§ **REQUIRED ACTION**
Scan the records for the string "computer", then copy each line that has it.

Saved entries
>>

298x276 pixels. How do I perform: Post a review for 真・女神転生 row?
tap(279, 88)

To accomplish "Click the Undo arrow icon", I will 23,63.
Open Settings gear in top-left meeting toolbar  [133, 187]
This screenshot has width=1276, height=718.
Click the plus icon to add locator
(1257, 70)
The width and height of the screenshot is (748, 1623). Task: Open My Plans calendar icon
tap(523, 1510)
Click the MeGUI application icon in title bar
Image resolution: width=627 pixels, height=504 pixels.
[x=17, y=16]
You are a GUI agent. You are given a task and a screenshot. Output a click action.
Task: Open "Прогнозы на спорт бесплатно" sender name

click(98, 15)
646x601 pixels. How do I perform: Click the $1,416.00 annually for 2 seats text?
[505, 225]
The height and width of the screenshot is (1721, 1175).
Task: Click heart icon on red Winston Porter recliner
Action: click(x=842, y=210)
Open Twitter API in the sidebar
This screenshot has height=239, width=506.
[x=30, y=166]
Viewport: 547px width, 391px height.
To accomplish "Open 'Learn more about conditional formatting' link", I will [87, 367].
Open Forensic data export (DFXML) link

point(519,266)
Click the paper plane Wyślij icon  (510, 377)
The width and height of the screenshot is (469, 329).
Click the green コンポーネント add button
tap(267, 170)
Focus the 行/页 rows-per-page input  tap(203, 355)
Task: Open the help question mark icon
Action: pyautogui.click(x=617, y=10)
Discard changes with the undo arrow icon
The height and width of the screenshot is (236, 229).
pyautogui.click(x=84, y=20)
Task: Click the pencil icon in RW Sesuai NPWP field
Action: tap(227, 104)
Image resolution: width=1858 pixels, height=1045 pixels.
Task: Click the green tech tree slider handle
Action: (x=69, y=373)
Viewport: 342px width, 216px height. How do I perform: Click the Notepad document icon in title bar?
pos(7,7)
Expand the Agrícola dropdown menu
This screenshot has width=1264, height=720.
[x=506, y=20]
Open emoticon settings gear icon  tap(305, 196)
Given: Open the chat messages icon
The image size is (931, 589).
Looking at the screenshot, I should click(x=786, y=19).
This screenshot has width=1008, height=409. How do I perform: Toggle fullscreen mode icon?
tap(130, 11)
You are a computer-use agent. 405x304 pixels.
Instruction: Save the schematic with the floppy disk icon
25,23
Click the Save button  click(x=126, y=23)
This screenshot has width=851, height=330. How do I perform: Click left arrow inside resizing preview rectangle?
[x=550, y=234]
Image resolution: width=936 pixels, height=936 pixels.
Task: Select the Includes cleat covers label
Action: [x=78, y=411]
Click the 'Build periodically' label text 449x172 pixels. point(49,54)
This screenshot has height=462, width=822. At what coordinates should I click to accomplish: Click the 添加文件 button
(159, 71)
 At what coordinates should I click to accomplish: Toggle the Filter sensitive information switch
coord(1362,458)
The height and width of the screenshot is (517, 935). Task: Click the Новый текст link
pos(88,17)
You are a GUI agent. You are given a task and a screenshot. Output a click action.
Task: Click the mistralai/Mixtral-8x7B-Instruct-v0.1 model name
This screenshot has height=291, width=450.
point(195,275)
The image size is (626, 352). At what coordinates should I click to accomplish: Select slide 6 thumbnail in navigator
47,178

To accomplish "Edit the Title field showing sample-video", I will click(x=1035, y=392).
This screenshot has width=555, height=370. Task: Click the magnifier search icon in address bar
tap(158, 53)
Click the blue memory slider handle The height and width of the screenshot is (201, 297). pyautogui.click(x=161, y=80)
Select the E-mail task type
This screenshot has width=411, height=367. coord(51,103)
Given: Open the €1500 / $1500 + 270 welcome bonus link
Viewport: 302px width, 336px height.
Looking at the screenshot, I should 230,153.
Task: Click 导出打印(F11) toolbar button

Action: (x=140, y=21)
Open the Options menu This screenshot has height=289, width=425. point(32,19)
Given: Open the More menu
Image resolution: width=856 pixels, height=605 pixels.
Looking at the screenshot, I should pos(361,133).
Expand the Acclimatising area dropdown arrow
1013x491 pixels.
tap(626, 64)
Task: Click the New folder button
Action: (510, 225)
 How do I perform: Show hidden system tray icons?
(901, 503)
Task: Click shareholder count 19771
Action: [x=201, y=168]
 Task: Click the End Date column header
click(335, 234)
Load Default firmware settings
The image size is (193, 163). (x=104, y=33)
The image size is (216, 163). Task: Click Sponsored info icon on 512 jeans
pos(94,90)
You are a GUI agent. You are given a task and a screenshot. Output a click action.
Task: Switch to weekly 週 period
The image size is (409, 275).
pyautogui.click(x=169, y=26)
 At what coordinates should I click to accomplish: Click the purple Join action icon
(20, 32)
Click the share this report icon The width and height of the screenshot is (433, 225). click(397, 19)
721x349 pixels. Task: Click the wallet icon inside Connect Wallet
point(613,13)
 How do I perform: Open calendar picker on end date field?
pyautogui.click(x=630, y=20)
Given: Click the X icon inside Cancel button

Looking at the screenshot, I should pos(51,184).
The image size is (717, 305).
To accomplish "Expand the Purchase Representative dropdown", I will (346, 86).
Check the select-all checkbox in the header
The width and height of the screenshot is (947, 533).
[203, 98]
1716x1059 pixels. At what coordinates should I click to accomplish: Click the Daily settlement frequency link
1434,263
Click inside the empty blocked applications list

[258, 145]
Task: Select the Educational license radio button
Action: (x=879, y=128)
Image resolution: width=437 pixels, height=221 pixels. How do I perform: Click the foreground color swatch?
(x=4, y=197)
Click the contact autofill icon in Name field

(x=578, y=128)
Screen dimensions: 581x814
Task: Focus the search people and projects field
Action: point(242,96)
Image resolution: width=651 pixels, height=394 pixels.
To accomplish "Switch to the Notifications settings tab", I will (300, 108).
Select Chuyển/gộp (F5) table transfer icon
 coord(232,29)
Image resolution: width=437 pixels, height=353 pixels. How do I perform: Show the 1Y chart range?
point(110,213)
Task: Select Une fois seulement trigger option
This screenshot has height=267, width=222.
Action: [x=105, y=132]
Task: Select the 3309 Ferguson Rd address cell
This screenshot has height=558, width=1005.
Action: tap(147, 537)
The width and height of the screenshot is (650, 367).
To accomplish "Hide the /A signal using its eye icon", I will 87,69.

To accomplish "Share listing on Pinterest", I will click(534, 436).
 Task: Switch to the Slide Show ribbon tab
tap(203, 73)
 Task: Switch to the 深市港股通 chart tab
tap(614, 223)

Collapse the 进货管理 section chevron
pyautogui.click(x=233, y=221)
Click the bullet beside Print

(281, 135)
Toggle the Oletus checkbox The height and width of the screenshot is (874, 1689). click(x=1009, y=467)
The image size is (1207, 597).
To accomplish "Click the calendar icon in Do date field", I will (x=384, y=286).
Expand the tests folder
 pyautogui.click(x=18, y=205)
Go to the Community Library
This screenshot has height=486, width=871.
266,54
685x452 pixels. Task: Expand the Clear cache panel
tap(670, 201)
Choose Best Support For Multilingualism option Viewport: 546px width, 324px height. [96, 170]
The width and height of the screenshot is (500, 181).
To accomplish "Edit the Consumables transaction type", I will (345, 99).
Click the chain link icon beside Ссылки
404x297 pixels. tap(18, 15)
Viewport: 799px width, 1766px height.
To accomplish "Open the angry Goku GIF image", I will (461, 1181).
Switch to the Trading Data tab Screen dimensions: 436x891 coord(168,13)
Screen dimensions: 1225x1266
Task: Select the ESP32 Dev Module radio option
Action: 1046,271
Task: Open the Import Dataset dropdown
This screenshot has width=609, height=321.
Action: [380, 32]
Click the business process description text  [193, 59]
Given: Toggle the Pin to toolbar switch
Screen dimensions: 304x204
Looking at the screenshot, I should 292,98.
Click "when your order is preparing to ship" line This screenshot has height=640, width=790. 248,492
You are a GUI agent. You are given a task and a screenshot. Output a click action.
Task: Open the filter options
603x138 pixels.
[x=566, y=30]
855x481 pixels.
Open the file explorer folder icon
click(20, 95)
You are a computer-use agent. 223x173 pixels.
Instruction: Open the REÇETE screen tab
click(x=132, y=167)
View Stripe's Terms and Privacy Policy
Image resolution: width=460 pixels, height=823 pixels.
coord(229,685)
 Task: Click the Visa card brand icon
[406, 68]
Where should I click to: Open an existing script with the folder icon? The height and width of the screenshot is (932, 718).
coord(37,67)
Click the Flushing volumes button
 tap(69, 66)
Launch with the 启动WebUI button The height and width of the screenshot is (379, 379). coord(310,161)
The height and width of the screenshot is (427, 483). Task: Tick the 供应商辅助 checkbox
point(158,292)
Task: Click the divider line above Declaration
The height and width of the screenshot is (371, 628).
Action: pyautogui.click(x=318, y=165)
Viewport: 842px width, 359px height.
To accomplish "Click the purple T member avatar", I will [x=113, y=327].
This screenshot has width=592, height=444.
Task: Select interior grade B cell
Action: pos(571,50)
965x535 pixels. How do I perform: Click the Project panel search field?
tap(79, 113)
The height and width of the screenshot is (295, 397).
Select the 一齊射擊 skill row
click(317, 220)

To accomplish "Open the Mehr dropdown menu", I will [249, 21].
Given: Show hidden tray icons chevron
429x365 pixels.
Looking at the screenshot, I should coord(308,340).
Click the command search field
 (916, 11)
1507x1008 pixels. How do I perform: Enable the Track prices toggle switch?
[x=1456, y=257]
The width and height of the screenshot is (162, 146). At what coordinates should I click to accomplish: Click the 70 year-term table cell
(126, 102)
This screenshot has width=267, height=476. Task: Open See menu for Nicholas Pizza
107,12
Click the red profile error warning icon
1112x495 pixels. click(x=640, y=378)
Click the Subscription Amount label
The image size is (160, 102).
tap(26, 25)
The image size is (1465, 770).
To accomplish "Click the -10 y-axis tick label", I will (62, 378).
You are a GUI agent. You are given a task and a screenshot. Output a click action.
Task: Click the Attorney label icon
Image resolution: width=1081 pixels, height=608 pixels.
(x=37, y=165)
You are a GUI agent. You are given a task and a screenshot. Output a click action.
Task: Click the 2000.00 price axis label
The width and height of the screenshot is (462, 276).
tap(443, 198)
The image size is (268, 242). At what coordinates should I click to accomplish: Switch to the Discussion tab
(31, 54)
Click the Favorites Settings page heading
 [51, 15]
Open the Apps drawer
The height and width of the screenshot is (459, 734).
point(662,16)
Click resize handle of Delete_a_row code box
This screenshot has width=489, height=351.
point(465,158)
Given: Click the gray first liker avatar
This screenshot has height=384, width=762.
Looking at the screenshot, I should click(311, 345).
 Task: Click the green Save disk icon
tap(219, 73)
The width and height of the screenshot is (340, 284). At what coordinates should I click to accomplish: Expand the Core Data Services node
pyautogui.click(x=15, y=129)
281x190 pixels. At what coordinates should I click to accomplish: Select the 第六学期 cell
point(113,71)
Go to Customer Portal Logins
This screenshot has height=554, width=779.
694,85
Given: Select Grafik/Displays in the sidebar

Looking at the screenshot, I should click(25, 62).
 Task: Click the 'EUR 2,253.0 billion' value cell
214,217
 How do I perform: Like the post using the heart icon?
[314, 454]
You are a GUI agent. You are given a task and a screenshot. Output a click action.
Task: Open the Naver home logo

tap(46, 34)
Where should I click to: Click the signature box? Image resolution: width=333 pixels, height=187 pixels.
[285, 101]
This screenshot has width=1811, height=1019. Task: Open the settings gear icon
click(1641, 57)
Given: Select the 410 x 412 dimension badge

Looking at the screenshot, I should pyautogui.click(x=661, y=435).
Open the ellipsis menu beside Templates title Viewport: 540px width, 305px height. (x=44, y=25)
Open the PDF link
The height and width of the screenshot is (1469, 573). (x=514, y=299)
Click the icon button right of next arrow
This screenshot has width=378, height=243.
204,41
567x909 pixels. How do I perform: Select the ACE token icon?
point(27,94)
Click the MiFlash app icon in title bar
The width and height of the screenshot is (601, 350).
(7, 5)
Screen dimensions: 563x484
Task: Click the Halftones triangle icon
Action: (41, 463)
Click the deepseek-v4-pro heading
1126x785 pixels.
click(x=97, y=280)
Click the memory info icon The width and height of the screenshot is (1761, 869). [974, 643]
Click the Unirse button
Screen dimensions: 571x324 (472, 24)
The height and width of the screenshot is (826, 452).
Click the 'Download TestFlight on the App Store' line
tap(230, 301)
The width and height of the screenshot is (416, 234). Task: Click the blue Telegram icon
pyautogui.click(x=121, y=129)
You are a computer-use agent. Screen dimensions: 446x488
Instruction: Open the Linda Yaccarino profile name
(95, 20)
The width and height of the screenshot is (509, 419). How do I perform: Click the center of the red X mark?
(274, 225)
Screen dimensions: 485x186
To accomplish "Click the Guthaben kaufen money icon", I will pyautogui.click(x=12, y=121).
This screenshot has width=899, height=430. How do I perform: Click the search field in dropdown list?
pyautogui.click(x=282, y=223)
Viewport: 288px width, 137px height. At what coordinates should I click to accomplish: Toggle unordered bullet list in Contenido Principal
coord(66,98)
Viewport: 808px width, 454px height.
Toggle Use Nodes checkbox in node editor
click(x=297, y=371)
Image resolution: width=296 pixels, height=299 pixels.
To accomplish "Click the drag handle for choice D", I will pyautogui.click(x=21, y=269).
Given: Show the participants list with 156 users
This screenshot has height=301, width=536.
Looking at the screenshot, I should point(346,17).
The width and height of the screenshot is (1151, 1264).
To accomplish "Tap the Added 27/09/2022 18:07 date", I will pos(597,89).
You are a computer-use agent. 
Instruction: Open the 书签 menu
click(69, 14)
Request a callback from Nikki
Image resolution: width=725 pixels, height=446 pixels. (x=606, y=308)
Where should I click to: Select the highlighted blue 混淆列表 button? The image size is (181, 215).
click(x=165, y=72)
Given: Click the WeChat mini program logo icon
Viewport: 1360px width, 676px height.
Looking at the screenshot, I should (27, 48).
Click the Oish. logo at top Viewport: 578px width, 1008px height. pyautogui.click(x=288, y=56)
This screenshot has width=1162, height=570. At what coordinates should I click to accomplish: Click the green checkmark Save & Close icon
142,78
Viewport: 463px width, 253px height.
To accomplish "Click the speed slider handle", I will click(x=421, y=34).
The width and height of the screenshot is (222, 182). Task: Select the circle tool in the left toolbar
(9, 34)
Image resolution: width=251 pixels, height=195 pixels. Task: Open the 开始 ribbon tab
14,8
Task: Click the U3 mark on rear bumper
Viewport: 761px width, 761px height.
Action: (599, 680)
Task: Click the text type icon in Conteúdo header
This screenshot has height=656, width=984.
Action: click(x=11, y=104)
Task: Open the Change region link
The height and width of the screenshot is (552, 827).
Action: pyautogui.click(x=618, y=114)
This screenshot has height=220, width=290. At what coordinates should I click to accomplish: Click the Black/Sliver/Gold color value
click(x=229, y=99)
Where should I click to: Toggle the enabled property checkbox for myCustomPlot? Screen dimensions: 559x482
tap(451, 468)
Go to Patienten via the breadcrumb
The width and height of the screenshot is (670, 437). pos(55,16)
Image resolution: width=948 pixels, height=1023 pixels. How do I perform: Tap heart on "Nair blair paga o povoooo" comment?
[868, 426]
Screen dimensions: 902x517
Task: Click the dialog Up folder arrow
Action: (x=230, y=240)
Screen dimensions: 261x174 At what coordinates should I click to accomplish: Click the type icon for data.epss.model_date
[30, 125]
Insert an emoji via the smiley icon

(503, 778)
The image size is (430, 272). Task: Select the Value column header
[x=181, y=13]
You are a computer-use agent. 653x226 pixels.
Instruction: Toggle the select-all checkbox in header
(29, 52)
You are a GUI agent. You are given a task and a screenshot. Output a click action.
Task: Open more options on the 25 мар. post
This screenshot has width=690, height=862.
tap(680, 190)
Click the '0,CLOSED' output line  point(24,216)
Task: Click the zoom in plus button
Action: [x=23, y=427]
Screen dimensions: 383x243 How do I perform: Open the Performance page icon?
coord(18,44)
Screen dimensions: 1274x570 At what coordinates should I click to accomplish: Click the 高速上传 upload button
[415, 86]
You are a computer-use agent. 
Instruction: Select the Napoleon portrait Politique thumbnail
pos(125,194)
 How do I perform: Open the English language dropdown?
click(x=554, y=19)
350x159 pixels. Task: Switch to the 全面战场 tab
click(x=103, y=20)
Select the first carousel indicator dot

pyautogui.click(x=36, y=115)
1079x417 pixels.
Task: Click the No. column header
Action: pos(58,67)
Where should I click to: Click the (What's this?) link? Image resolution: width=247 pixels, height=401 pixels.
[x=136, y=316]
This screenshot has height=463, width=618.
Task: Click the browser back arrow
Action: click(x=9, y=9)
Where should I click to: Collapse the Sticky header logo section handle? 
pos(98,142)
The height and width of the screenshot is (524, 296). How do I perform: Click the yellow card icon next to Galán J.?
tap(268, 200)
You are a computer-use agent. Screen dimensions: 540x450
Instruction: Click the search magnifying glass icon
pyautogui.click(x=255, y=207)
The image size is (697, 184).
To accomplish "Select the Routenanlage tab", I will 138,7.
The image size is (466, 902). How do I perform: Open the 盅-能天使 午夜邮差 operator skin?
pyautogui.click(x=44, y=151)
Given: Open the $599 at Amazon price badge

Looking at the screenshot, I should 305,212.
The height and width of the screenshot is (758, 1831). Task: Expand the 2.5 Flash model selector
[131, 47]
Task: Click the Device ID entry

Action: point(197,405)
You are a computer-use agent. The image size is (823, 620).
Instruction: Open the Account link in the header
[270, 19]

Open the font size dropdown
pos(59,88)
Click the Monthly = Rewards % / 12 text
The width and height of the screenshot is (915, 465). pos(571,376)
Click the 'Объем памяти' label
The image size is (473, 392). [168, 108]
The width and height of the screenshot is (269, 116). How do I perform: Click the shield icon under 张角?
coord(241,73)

<<

§ **SOLUTION**
You are a computer-use agent. 405x304 pixels.
You are a computer-use agent. 223x173 pixels.
You are a computer-use agent. Screen dimensions: 446x488
You are a computer-use agent. 
You are a computer-use agent. 653x226 pixels.
You are a computer-use agent. 
You are a computer-use agent. Screen dimensions: 540x450
You are a computer-use agent. The image size is (823, 620).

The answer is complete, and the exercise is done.